NOW, Wi-Fi, and Sci-Fi

January 14th, 2013 at 2:43 pm

Heading up to NYC to be on the panel for Alex Wagner’s show NOW on MSNBC…lots of interesting topics so tune in if you can.

On the other hand, you may not see this post, because Amtrak’s wi-fi is terribly spotty.  I find that wi-fi works much better on planes than trains.  Is it just that Amtrak hasn’t made the necessary investments in the technology that Delta and US Airways have or is this harder on conveyances that move on the ground vs through the air?  Any engineers out there who could answer that?

I remain a huge advocate of universal wi-fi though I must say that I can’t yet defend the economics of it.  It would be a huge boon to bloggers everywhere but cost/benefit would have to show productivity gains…I can imagine that to be the case, but haven’t done or seen the analysis.

Speaking of electronic engineering questions, would this be possible: design a chip to go in guns that “shuts them off” in certain places, like schools?  Sounds plausible to me.

Print Friendly, PDF & Email

6 comments in reply to "NOW, Wi-Fi, and Sci-Fi"

  1. D. C. Sessions says:

    Trains have it easier — they could simply have fixed hotspots along the route. Alternately, it’s just a single router per train (same as plane, but changing connections less often) distributing service to each car. Planes are a lot more complicated.

    As for chips to disarm firearms — the problem is that the firearms don’t have to do anything electrical in the first place (unlike computer-controlled cars.) Never mind the chip (although figuring out you’re in a school or whatever isn’t trivial); the mechanism to block operation of the firearm has to be an active device rather than a passive one that simply doesn’t do its job if it doesn’t like the conditions. As a result, it would be trivially easy to diable or remove even if it “fails safe:” the gun won’t fire if the chip doesn’t enable normal operation (thus dodging the trivial “remove the battery” hack.)


  2. Richard Careaga says:

    WiFi to the passenger depends on two radio links, one from a transmitter to the vehicle and another from the vehicle’s receiver to the passenger’s device.

    The second link is easier, because you just need to keep installing repeaters until you have coverage everywhere in the vehicle.

    The first link is harder. On the available frequencies you need line of sight to the transmitter. If the transmitter is in orbit, that’s easier, unless something, like a tunnel, intervenes between the transmitter and receiver. That doesn’t happen in the air.

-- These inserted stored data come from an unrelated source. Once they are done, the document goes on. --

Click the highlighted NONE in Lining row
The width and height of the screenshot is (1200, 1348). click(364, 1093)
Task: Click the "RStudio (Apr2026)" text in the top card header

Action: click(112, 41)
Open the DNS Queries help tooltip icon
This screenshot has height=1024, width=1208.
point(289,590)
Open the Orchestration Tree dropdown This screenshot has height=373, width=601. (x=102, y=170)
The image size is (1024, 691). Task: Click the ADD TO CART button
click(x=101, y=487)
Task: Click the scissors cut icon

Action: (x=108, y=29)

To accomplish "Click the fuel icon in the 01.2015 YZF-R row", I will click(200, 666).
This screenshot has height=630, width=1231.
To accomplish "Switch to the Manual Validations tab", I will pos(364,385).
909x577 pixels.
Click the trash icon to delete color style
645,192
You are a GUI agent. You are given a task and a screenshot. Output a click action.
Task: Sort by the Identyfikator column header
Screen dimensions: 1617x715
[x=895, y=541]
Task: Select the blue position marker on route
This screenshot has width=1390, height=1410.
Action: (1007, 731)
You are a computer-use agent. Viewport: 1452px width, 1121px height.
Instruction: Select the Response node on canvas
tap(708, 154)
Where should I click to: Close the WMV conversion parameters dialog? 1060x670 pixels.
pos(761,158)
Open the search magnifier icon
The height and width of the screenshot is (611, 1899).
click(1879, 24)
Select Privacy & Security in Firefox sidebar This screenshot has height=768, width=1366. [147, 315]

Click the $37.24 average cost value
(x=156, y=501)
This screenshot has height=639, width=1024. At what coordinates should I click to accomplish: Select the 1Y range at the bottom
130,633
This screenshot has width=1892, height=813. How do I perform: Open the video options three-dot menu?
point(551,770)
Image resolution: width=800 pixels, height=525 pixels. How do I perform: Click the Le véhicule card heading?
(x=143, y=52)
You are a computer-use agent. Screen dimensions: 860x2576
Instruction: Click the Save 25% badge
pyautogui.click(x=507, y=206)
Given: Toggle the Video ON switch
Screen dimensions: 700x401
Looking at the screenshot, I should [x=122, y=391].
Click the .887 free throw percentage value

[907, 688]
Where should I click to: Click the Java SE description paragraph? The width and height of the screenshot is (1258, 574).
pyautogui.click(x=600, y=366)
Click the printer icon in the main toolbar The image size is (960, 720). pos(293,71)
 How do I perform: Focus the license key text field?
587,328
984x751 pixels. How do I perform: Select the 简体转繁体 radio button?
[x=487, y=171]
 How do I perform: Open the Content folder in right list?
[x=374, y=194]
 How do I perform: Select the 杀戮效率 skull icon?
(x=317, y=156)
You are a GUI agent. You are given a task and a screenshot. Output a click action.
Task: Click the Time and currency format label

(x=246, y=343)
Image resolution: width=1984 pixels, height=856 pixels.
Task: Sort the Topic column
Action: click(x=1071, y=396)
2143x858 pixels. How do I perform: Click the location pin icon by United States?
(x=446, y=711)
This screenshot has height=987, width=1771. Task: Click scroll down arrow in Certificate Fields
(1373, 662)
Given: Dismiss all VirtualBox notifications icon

    Most existing systems, however, rely on ground cell phone towers. Aircraft systems rely on cell towers that point up, trains rely on systems that essentially point to the ground. As a result the cell coverage is much smaller and the train is constantly dropping and acquiring new signals every few miles. This degrades performance, compared to inflight, which only have to switch every half hour or so. Another factor is that the ground oriented bandwidth is shared among many more concurrent users, while the air oriented bandwidth has fewer.

    Hence, planes beat trains, buses, cars and coastwise shipping.


  3. Tom in MN says:

    Chip is a nice idea, but if they won’t even do a similar thing to make cell phones not ring in theaters (which really would be easy to do), what is the chance of getting it for guns?

    If guns with fingerprint safeties, see

    http://inventorspot.com/articles/fingerprint_gun_aims_load_safety

    were popular you could then make these also not work in schools, etc, as you suggest. But as the other poster points out, until guns are “shoot by wire” the idea won’t work.


  4. save_the_rustbelt says:

    Some years ago there were experiments on a handgun that would only fire when the user was wearing a specific ring, I believe it was being developed for police officers as an anti-snatch defense.

    Not certain what happened.


  5. Julio says:

    I used to plan cellular networks for quite a few years. Not so exposed to wifi, but a long time ago I planned the whole emergency cellular services network for a city subway, which had very demanding targets as you can imagine (you want your firefighters to have good communications everywhere, right?)

    Railways do not have any unsolvable technical problem. However, operators are typically quite small and they cannot afford any underperforming site, so they are übercautious and slow with their network planning. Besides, the ones I know do not have a lot of money to hire good radio planners or buy network planning services from the market either.

    But all in all you can find wifi on trains and buses quite easily here in Europe. These guys (http://www.gowex.com/en/) have a business.


  6. Auros says:

    Richard Careaga has this right — the train is making a radio link to a cell tower or some other fixed access point that’s whipping by at high speed, and may get blocked by a hill or tunnel at any time. A plane is technically farther from its access point, but that distance tends to stay relatively constant, and you don’t tend to have line-of-sight problems.